The first major issue with Dirty Harry is that the combat is pretty awful. For whatever reason Harry (a man not really known for his street-fighting skills) is forced to kick and punch his way through the waves of re-spawning enemies Sure, he can shoot the with his gun but he has limited ammo and that has to be conserved. So much of the time you're smacking around foes while they blindly charge at you (or shoot at you), and you'll end up soaking a ton of damage from the relentless horde, dying frequently. It's the kind of game where challenge and difficulty are set high to patch over game play that is, otherwise, too shallow to make for much of an experience.
Now, in concept I like the idea that Harry has to go through buildings, looking for items and clues to advance his adventure. It almost feels like a Metroidvania, adding adventure and exploration elements onto a standard side-scroller.

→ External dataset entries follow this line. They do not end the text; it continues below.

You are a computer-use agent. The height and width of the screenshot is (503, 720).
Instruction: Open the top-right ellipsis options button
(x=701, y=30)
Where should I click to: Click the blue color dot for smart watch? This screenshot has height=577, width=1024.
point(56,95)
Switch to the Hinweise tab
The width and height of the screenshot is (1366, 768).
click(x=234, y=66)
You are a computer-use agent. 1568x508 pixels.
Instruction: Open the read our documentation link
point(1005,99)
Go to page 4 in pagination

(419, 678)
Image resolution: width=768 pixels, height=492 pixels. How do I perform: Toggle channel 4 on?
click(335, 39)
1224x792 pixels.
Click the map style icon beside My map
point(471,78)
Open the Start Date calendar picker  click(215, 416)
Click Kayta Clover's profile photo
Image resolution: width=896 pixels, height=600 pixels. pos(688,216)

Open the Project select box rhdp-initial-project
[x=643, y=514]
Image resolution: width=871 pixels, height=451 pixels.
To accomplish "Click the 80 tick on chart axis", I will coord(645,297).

If the game could have fleshed this concept out more, letting Harry do real detective work (and a little less street-fighting) it could have made for (potentially) a very intriguing adventure title. I get what the developers were going for in concept, they just weren't able to pull it off at all.
Bear in mind the exploration is very limited. You can go through a lot of apartments and offices, collecting items, but most of these items have no real bearing on the adventure and just fill up slots in the inventory. Unless you know where you're going and what you're doing, you'll end up spending a lot of time going through rooms collecting useless bonus points when the one thing you need to advance is in a different room, off in another building, that you didn't even know you needed to visit at all.
This gets to another major issue with the game: it absolutely doesn't tell you anything about your mission. All of the story for the game is contained in the instruction manual (and good luck finding an intact copy of one now) and there's no dialogue in the game itself. So if you load the game up and wonder what you're supposed to be doing or where you should go, realize you're not alone. The game gives you now hit, no idea of your objective. You're just plunked down on the city streets, left to aimlessly wander through a series of interconnected roads and buildings without any clear direction as to what to do. Its frustrating.
Now, sure, you can find a walkthrough Online today that will guide you through the buildings and rooms of the city, followed by the tunnels of the sewers, the rooms of the docks, and then the final warehouse areas. Back in the day, though, there was no way you were going to find anything in depth enough to get you through this title. The obtuse game design seems like it was meant to waste the time of anyone that bought the game. It's an adventure that, through it's lack of any kind of guidance or tips in game, leaves you stuck for hours until you find one random thing that suddenly lets you access other areas. If, of course, you even make it that far.
Topping things off, Dirty Harry is a bland and ugly game. It certainly doesn't feel like a proper adventure for Harry Callahan, looking more like a generic scroller that just so happened to have the Dirty Harry license slapped on the side. And maybe that's exactly what happened; I can't imagine, after the failure of The Dead Pool that anyone was too excited to work on a Dirty Harry game. Even if they thought the name still had some cachet, there was probably a directive to not waste too much time on this game just in case it bombed. So they took a basic adventure and slapped Harry's name on it to try and milk whatever dollars they could out of the property.
Licensed games had been reviled over the years and Dirty Harry for the NES illustrates why. It's a malformed game where all the challenge comes from the fact that players won't know where to go or what to do. If the goal was to waste time and frustrate players, then Gray Matter succeeded. This was one of the least fun experiences I've had on the NES.